Only the lines running from the line with "The width and height of the screenshot is (500, 367)." to the end of the listing below should be copied, exactly, without pictures.

**GIVEN RECORDS:**
• • • •

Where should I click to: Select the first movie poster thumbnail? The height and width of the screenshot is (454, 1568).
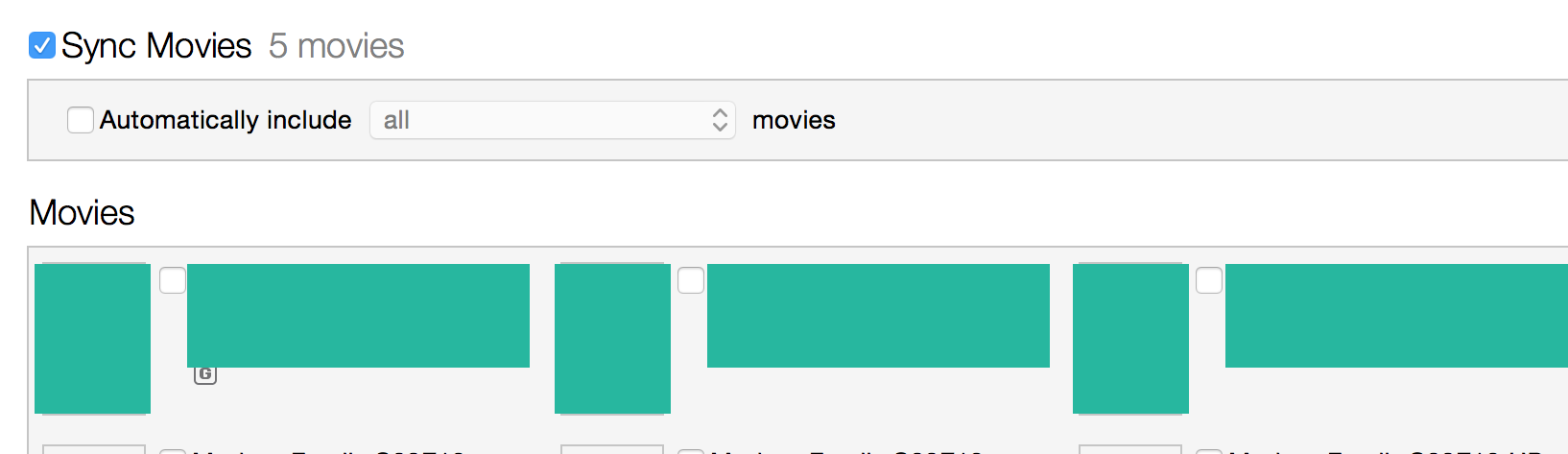(93, 339)
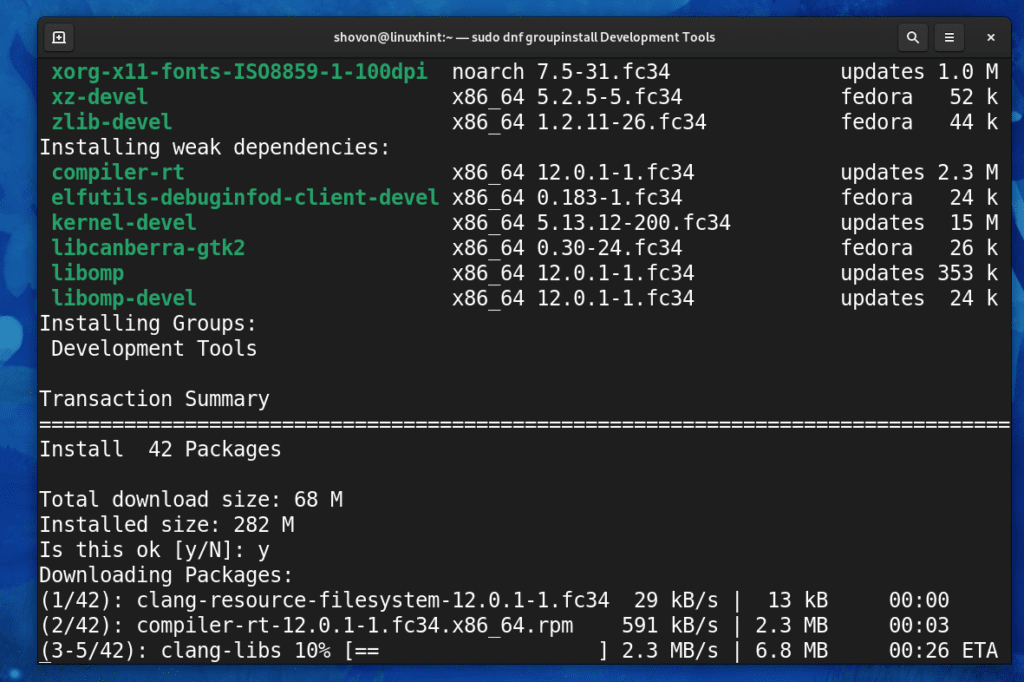Click the window title showing the dnf command
The width and height of the screenshot is (1024, 682).
click(x=526, y=37)
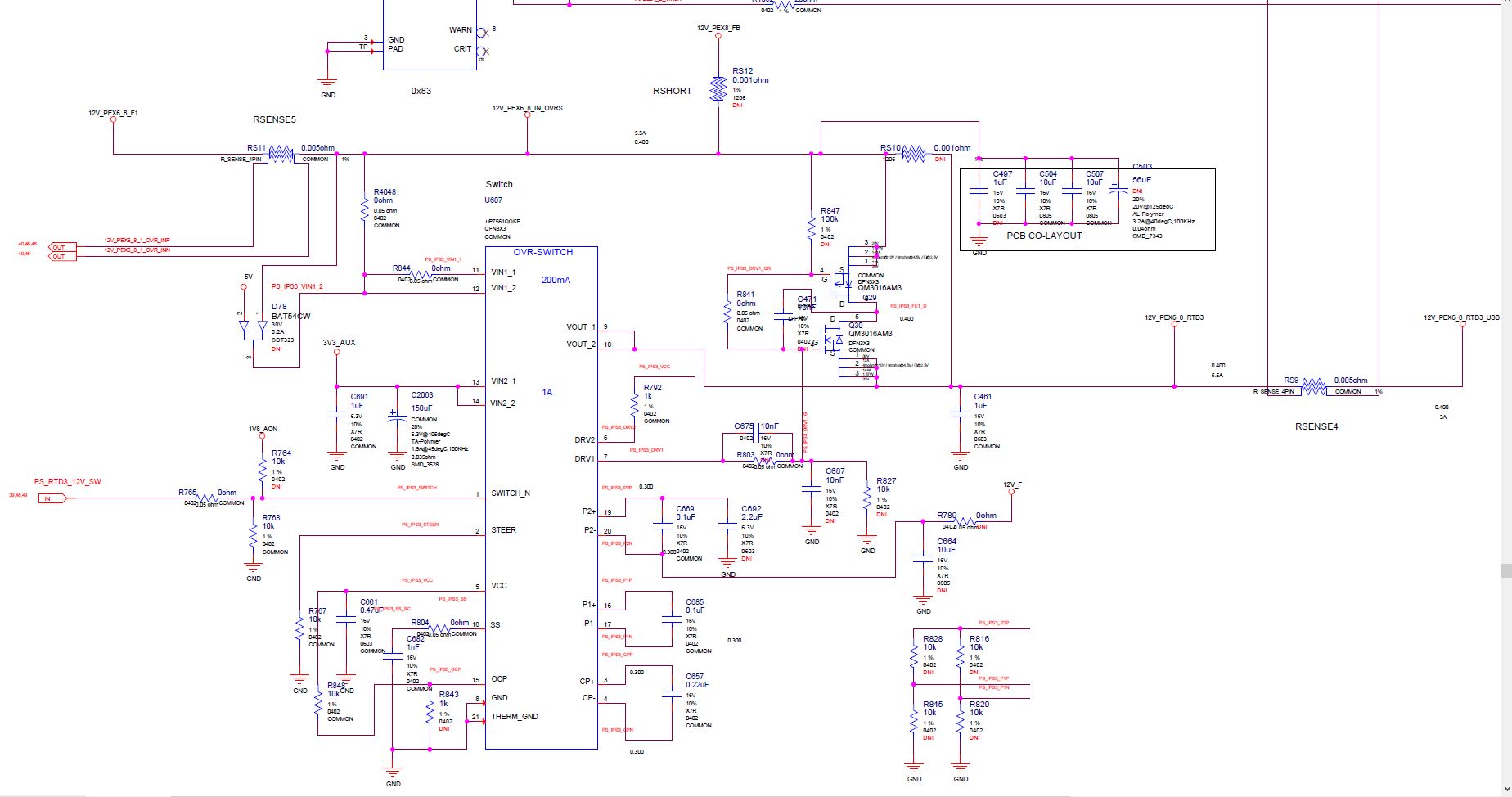Image resolution: width=1512 pixels, height=797 pixels.
Task: Select the PCB CO-LAYOUT label
Action: click(x=1044, y=236)
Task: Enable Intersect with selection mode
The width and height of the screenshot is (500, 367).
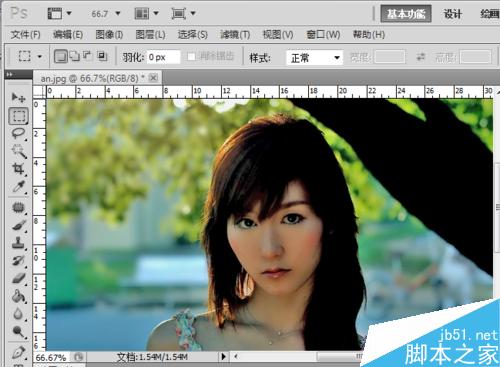Action: [x=102, y=56]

• • • •

**EXERCISE RESPONSE:**
The width and height of the screenshot is (500, 367).
Action: [x=102, y=56]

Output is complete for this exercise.